Report Solution Patterns and Recipes: Creating a Business Scorecard

Report Recipes

This is the second in a series of three articles highlighting the Report Solution Patterns and Recipes from Chapter 7 of Professional SQL Server 2005 Reporting Services.

As we have endeavored to solve various business problems, we’ve learned to do some interesting things with Reporting Services. On consulting engagements, I often find myself in front of a client who is asking questions like “Can you do this or that?” Almost inevitably, the answer is “yes,” but the question becomes what the best method would be to meet the requirement. With a little outside-the-box thinking, a lot of interesting things are possible. This may involve some custom programming, embedding report items or using customer application components in concert with Reporting Services.

In the following article, I’ve compiled a description of reporting challenges and solutions we’ve encountered when developing reports for our clients. For each “solution recipe,” I provide a brief list of skills, techniques, and resources needed to apply the report feature. This should give you a good idea about how prepared you may be to use the techniques based on your skill set and the level of complexity. Some of these are easy to duplicate and others require more advanced skills, which may include Transact-SQL and Visual Basic programming. These are not intended to be exercises or step-by-step instructions. I have made a point to provide enough information to demonstrate the concepts and techniques.

Creating a Business Scorecard

Microsoft Office Business Scorecard Manager is a Back Office product that integrates with SharePoint Portal Server and may be used to bridge the features of several Microsoft products, such as SQL Server Analysis Services, Excel, Visio, and Office Web Components. BSM is primarily designed for the nonprogrammer, power-user and requires little technical expertise to create dashboard-style reports. Using Reporting Services and a little programming savvy, it’s possible to duplicate some of the BSM features without the product.

This type of reporting scenario has quickly become a mainstay in enterprise business applications. Also known as executive dashboards, business scorecards provide summary level progress and success status information for business leaders.

You’ll need the following:

  • A query expression with data-based or calculated target, budget, variance and actual values
  • A multigroup table with drill-down features
  • Small images for use as progress indicators
  • An expression used to translate KPI and target values to indicator images

Executive Dashboards

To understand and appreciate the value of this type of reporting interface, you need to walk in the shoes of corporate business leaders. A typical corporate officer deals with a lot of people and a variety of information in a day, and often needs to make immediate decisions based on this information. Moving from meeting to meeting, transaction-level details are too granular for most decisions. Business leaders need to know how the business is performing overall and whether there are areas of concern or notable success. I’ve sat in a lot of meetings with a General Manager or Director sitting on one side of the table and subject experts on another. The officer begins by saying, “So, how are we doing?” The subject expert gives a lengthy presentation, stepping through PowerPoint slides, charts, graphs, and diagrams that depict trends and variances based on mountains of data. After the presentation, the officer concludes with the question: “So, how are we doing?” Scorecards and dashboards answer this all important question using succinct summary values and simple graphical, symbolic progress indicators.

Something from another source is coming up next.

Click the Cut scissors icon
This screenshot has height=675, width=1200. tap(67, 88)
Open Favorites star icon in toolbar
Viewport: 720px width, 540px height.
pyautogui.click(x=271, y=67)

Although simplification is a key concept, scorecards go beyond just keeping reports simple. Trends and success indicators should be clear and easy to understand but should provide an avenue to discover more detail and to view related trends and summaries. These objectives are easily achieved using drill-down and drill-through report features.

Targets and KPIs

These are the fundamental concepts behind business scorecards. For any given measurement, a target is simply an objective value. Targets are often data-driven values like a Budget, Quota, Baseline, or Goal. A KPI, or Key Progress Indicator, is a set of thresholds used to measure actual values with the target. KPIs may define banding indicators that to signify a range of variances like poor, acceptable and exceptional performance. KPI thresholds may be a single point, corresponding to the target, percentage, or fixed increment offsets with any number of indicator bands.

When considering longer-term trends, you may want to recognize the difference between a positive trend using a KPI and whether or not a value represents a successful outcome, as a KSI (Key Success Indicator.) For example, sales for a particular product may have been unprofitable since it went on the market. If sales are rising, a KPI would show positive sales growth while a KSI would indicate that the company is still in the red. We might simply define two targets, one to measure short-term progress and the other to measure overall profitability.